Chinese regulators imposed wide-ranging restrictions on the fast-growing financial divisions of 13 companies including Tencent Holdings Ltd. and ByteDance Ltd., leveling many of the same curbs employed against Jack Ma’s Ant Group Co. in a crackdown on the tech sector.
Units of JD.com Inc., Meituan and Didi Chuxing were also among firms summoned to a meeting with several watchdogs including the central bank, which spelled out a raft of requirements including stricter compliance when listing abroad and curbs on information monopolies and the gathering of personal data. Companies must restructure their financial wings into holding companies as part of a broad effort to subject themselves to more rigorous supervision, and sever “improper links” between their existing payments services and financial products, according to a joint statement Thursday from the central bank, banking and insurance regulator, securities watchdog and the forex overseer.
Shares in Tencent, Meituan and JD fell between 1% and 3% early Friday in Hong Kong. Representatives for Tencent, ByteDance, JD, Meituan and Didi didn’t respond to requests for comment.
China has waged a campaign to rein in its internet titans as the government grew increasingly concerned over their growing influence over every aspect of Chinese life as well as the vast amounts of data they’ve amassed through providing services like online shopping, chatting and ride-hailing. The crackdown has already forced Ma’s Ant to scrap its initial public offering while regulators have levied a record fine against affiliate Alibaba Group Holding Ltd.
“Nobody can escape the tough regulatory crackdown on fintech,” said Zhang Xiaoxi, a Beijing-based analyst at Gavekal Dragonomics. “While the requirements are broadly in line with those imposed on Ant, those who are considering listing need to wait till they rectify all the problems.”
It’s unclear how long the companies have to enact changes, or how it would affect their core operations. Companies like Meituan, JD and Tencent rely on their payments operations to drive their core operations in e-commerce, gaming and social media. Some, like ByteDance and Didi, are said to be exploring overseas initial public offerings and the new regulations may impose a stricter oversight of the process.
The firms were also ordered to break up their information monopoly and to conduct personal credit reporting services through licensed agencies. They should strengthen their capital structure and compliance, strictly implement regulatory requirements and step up consumer protection mechanisms, according to the statement. Baidu Inc., Trip.com Group Ltd. and Lufax Holding Ltd. were among others summoned to the meeting.
“Good days have gone,” wrote Shujin Chen, an analyst with Jefferies. “We reiterate that China has shifted from encouraging personal consumption lending to curbing rapid increases in residential leverage.”

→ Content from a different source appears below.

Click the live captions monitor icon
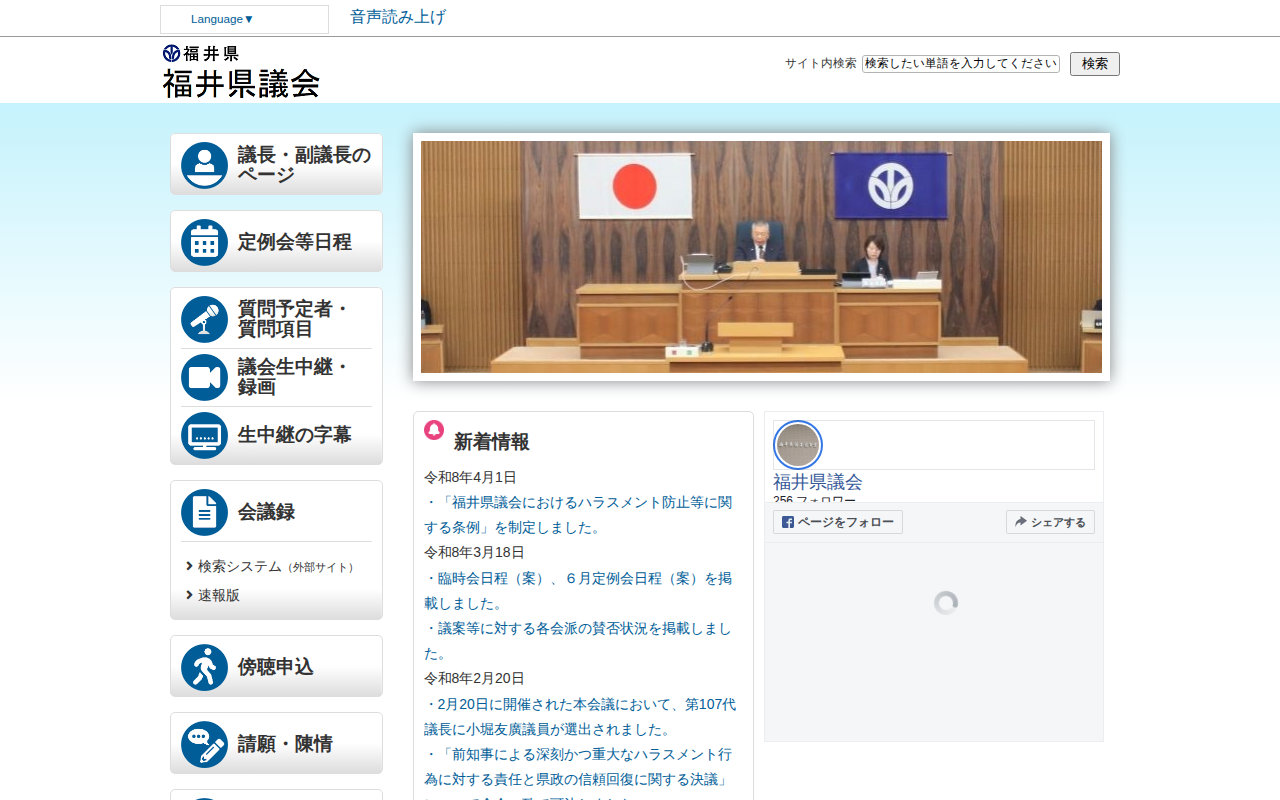The width and height of the screenshot is (1280, 800). [x=204, y=435]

The changes will likely hit profits and growth on several fronts, the analyst wrote. They’ll have to set up holding companies, which will require more capital; their payment and shopping apps will have to cut links with other financial products; and fintech firms will find it more difficult to get listed, including overseas and secondary listings.
“Regulators will keep close communication with platforms and check on their rectification progress at an appropriate time,” the watchdog agencies said in their statement. “Those failing to rectify as requested or defying rules will face severe punishment.”

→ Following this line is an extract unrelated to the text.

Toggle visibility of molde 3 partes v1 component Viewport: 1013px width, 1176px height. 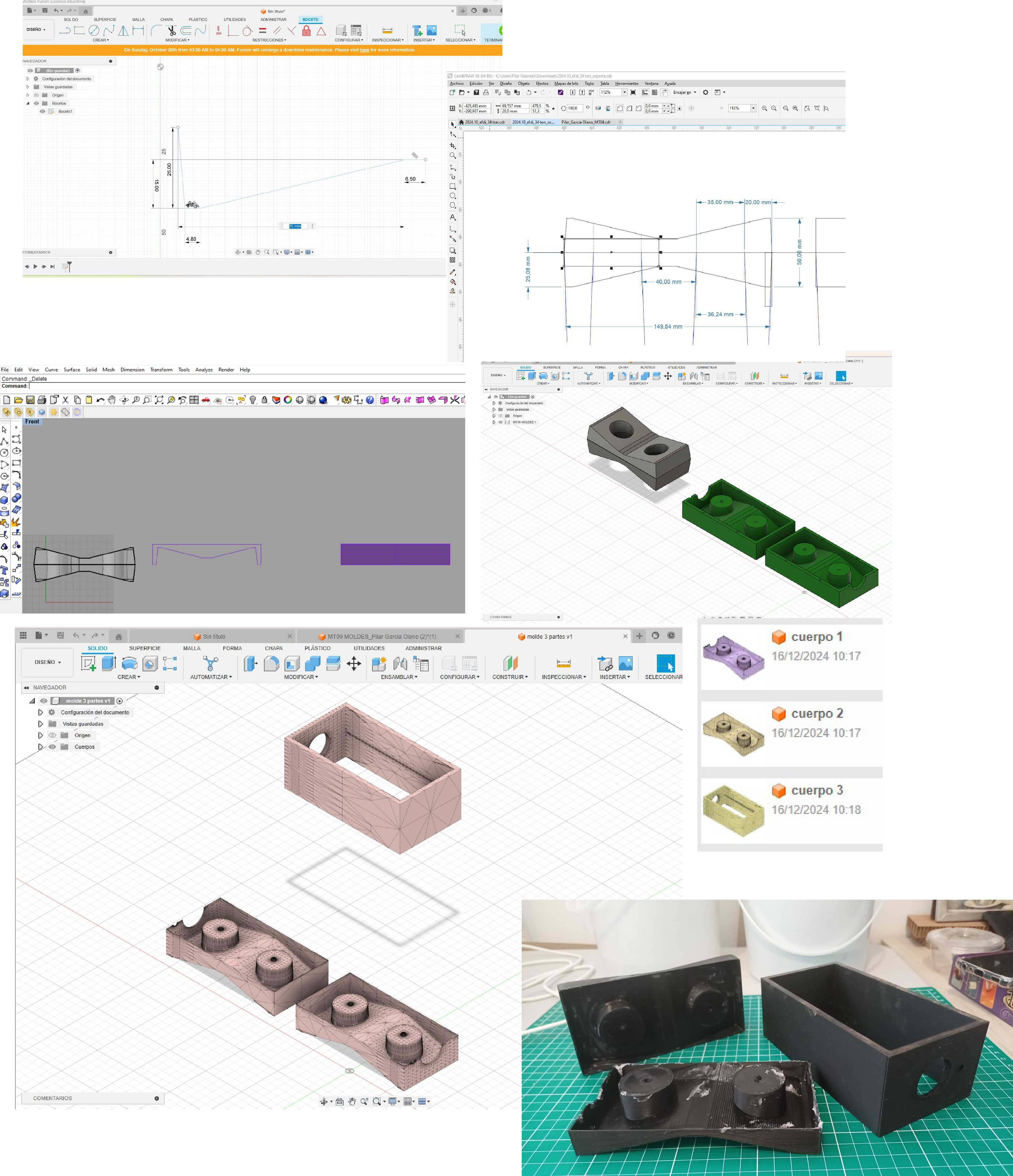(43, 701)
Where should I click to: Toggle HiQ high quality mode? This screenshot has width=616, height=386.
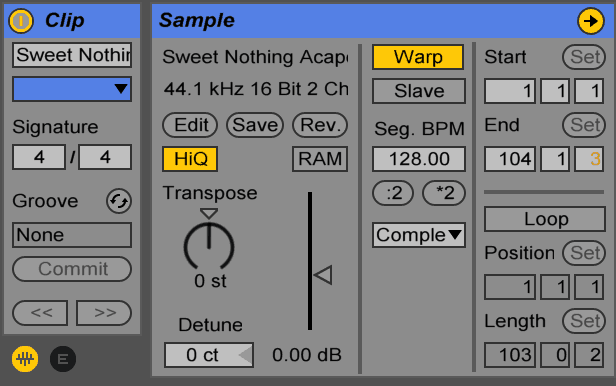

Rectifications ordered by financial regulators:
- Companies will have to register their financial wings to operate and subject themselves to supervision
- Payment services have to return to their roots, and must sever improper links to other financial products
- Internet companies have to break up their information monopolies, and must properly register to operate credit scoring services
- They must serve shareholders, manage risk and those that meet criteria must establish holding companies
- When investing in banks and insurance institutions, they may invest in no more than two such businesses and control no more than one
- Comply with guidelines when securitizing assets or seeking overseas listings, and must not have securities and fund senior executives holding posts across organizations
- Must strengthen consumer finance protection, including the gathering of personal information, marketing activities
Regulators have pledged to curb the “reckless push” of technology firms into finance and this month outlined an overhaul of Ant, which will drastically revamp its business and be supervised more like a bank. The overhaul meant Ant will have to cut off any improper linking of payments with other financial products including its Jiebei and Huabei lending services.
Ant said it will fold those units into its consumer finance arm, apply for a license for personal credit reporting, and improve consumer data protection.
Earlier this year, China proposed measures to curb market concentration in online payments, which Ant and Tencent have transformed with their ubiquitous mobile apps that are used by a combined 1 billion people. The central bank said in draft rules that any non-bank payment company with half of the market in online transactions or two entities with a combined two-thirds share could be subject to antitrust probes.
If a monopoly is confirmed, the central bank can suggest that the cabinet impose restrictive measures including breaking up the entity by its business type.